DATELINE: Imminent. About now, actually.
Good gravy, it can’t get stupider than that.
Don Juanquete: That’s why I have another identity now.
Oh yeah, man, I know what you mean. We all had to do things we weren’t proud of back then. The kids these days have it easy, what with the Palintards - who aren’t even worthy of the name “tard” - flat falling on their own faces. Ensign? Sanford? Don’t make me laugh. Well, OK, do make me laugh, but there’s no challenge there.
But the Paultards had skillz - Internet for Dummies-level skillz, but still skillz. We had to rout them out, house to house, mom’s basement to mom’s basement. Dirty, greasy, smelly work. Not the kind of thing you want to tell your kids about.
Mahousu: Thanks. Enjoyed reminiscing with you. Hope we have a veterans reunion someday. Maybe in Paulville!
Mahousu: Were people getting mowed down like so much cattle, Falling face first down in the banner ads, not even making it to the article, those poor bastards? Dying in the purple ass of the american apparel girl, their last image in life that of a tasty steak?
honkyman: “The Honorable Schoolboy.” Excellent book in an excellent series.
Judas Peckerwood: “Obscure”? :::Sniff::: Bloody colonials.
Maybe we’re jumping to conclusions here in thinking that it’s some sort of band of assassins. Maybe it was nothing more than the CIA supplying fertile young virgins for Cheney to sacrifice? Either that or Cylons.

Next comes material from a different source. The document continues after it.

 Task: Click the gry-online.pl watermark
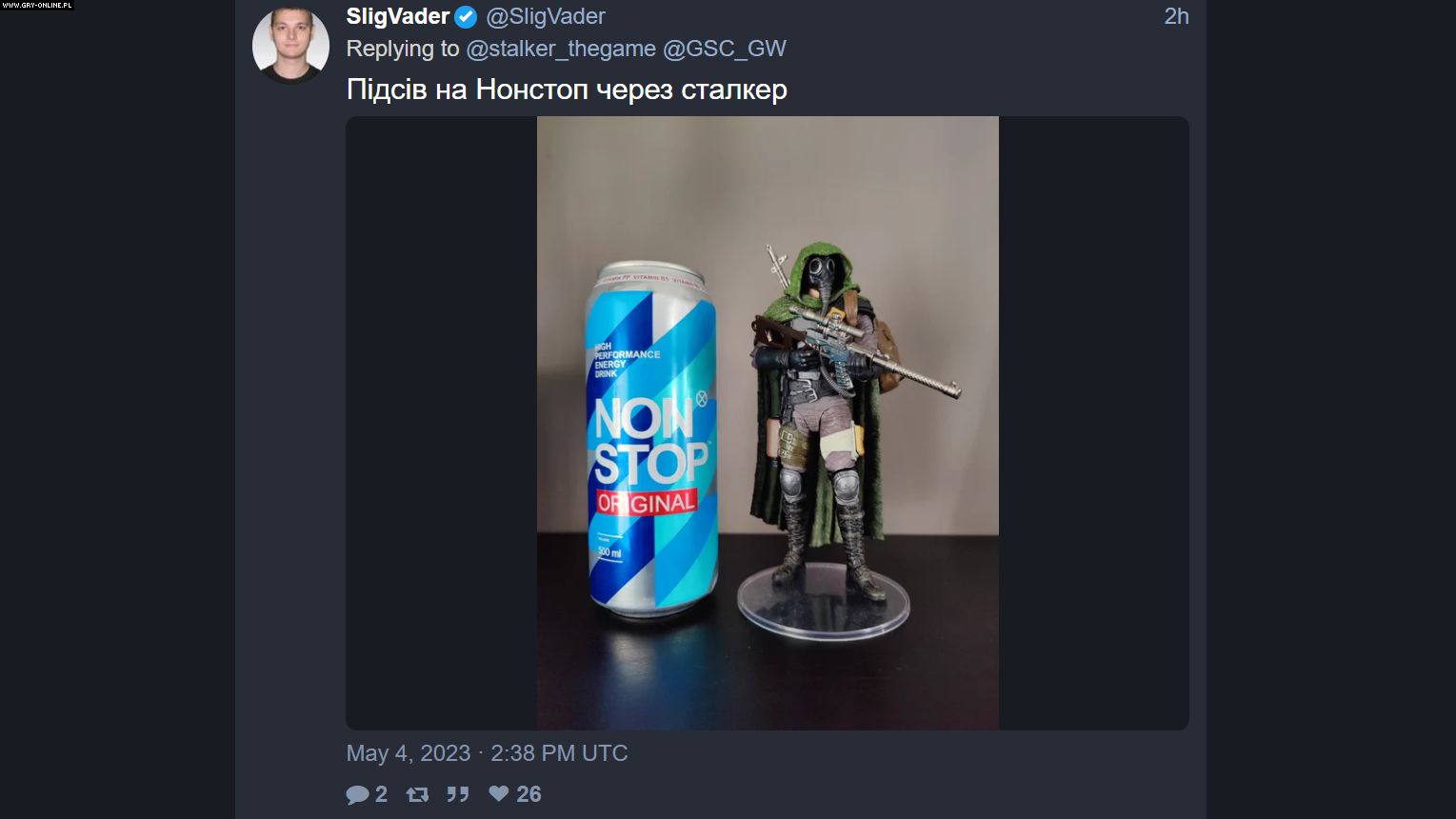tap(37, 5)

Ooops. Right comment, wrong post. Sorry about that.
bago: I lost my best buddy in here, during the Blog Wars. One night, on a LRP.
We’d been typin’ for three days, popping that GI benezadrine like M&Ms and crewing the coffee packets from the Jungle Rations to stay awake. Pure Lizard Breath Time, ya know?
We were lyin’ up in the moonlight, hitting the “Refresh” button, when my buddy thought he saw the Snorg Girl waving to him from the left side of the page. Poor bastard was so delusional that he shucked off all his Alice gear and dived into the screen to meet her.
Got lit up like the 4th of July. He was dead before the DustOff helo left the pad back at the firebase.
Sure, I drank after I logged back on the ‘Net. We all did. But we left a lot of our friends in here.
:::Breaking down, crying:::
angeline jolie and cheryl crow were more to the point than ‘elise foley’.
I’m waiting for Bobby Brown’s essay, “Sexism in a post-Marxist age.”
Smoke Filled Roommate: Yes, he’s talking about Ghana, not the easy parade of atrocities one can always organize for other African countries. Or maybe you are unclear on the fact that Africa is a continent? You seem to have missed Bono’s point entirely. Is Ghana somehow responsible for Rwandan genocide or Nigerian corruption? Complaining that the worst of Africa always trumps the successes of Africa is straight-up bigotry.